Secondly, the mismatch score is not a constant. Consider the two mismatches - (a: as in arm, e: as in turn) and (a: as in arm, and l as in leg). The first pair consists of similar sounding vowels, while the second pair consists of one vowel and one consonant, which sound very different. Thus, the first pair gets a larger mismatch score. The entire scheme of mismatch scores is decided by this grid I came up with. The gap score is also smaller, around -0.15 by default.

Thirdly, the name and the “seed” might have different lengths. In particular, for a “seed” of length 6, the name might be 5-7 characters long. Thus, the final score definition actually looks somewhat different:

$$ score = \frac{BestAlignmentScore(\text{name},\text{seed})}{Mean(\text{name}.length, \text{seed}.length)} $$

The algorithm that finds the best alignment is mostly the same as the Needleman-Wunsch Algorithm, which is used to align protein sequences.

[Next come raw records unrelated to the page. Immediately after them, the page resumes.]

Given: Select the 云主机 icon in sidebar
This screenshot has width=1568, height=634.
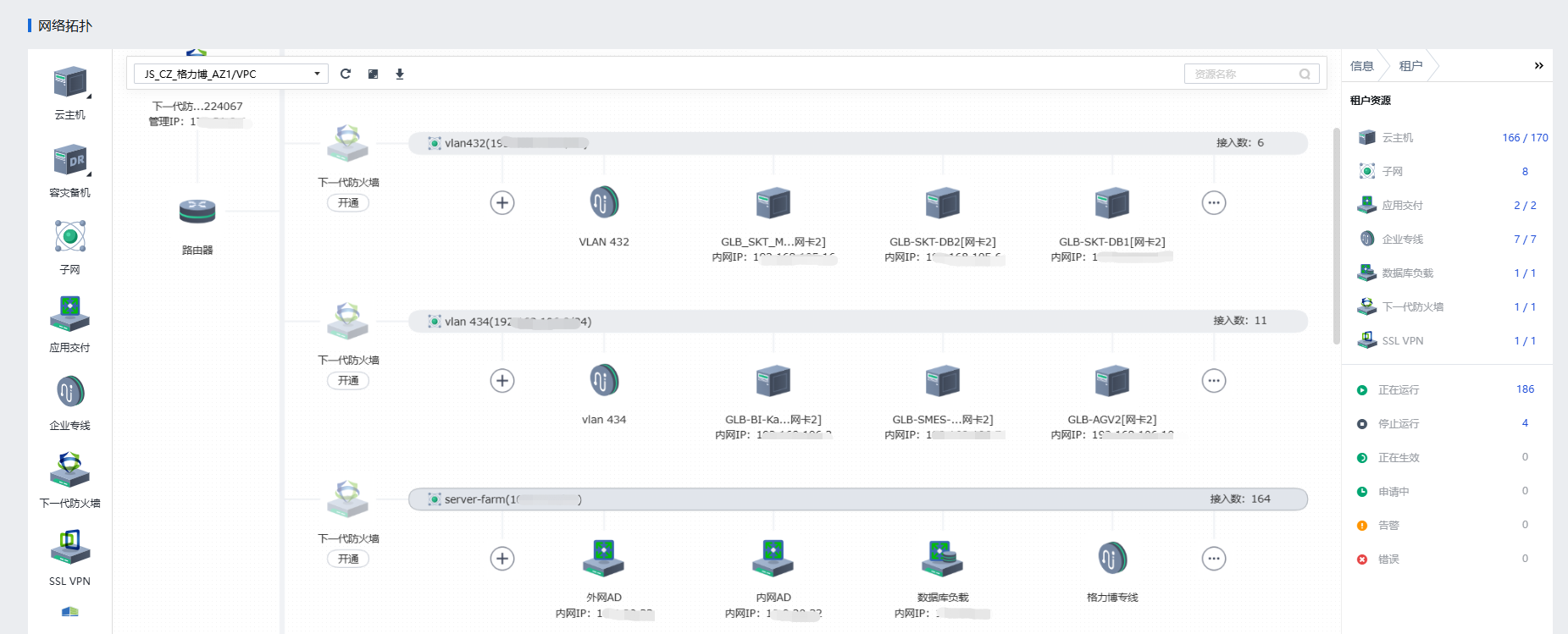Looking at the screenshot, I should point(70,83).
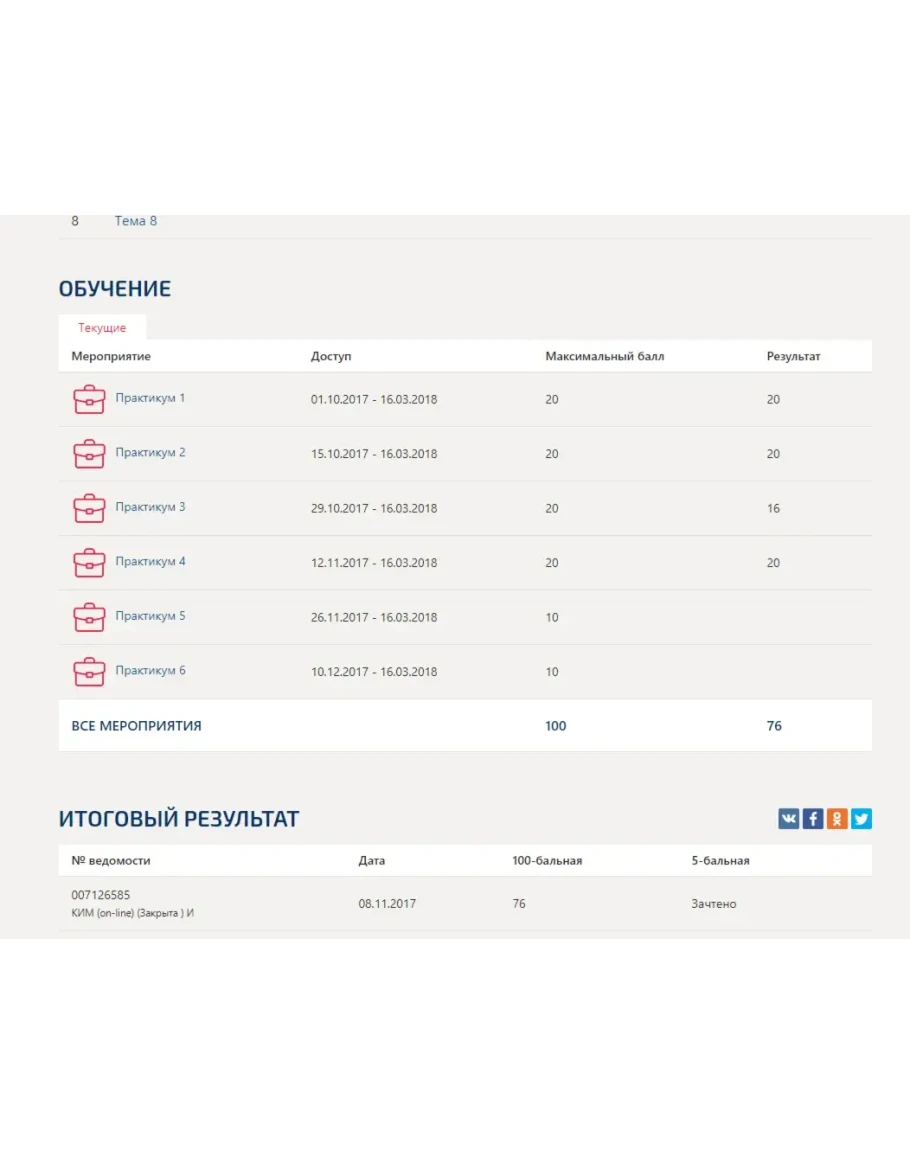This screenshot has height=1155, width=910.
Task: Click the briefcase icon beside Практикум 6
Action: [x=89, y=672]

NPC-Name Generator in Action

This is an example run of the generator. Please feel free to try it out yourself at https://github.com/milindl/NPC-name

Seed name: d ei v i d (DAVID) Generated names:

d ei o: i d (DAOUID) (DAY - OO - EE - D)
d ei v i TH (DAVITH)
d ei v TH (DAVTH) (pretty much useless)
d ei v i e:(r) (DAVIER)
TH ei v i (THAYVI) (TH as in THIN)

Clearly, not all of them are useable, but they’re not useless either.

Future Work

Asymmetric Grid

Currently, the grid used to score mismatches is symmetric. Thus, a: turning to e: is as likely as e: turning to a:. However, by changing this, I can model the flow of time. For instance, I want to model that over time, both the ʒ (as in pleaSure) and z (as in zoo) sounds being replaced with z. In this case, I can make it more likely for ʒ sound to change into z than the other way around. This way, I can probably look at how a word changes over time.

Accurate Grid

Right now, the grid is based on me saying some words and comparing how similar they sound to me. Instead, I should base my grid off this chart, which could help me describe the closeness of two symbols based on phonetic properties.

Neighboring-Letter Based Alignment

Certain letters occur together more often than not, and my program does not take that into account while computing alignment scoring. Thus, the alignment scores should depend not only on the letter, but also its neighboring letters.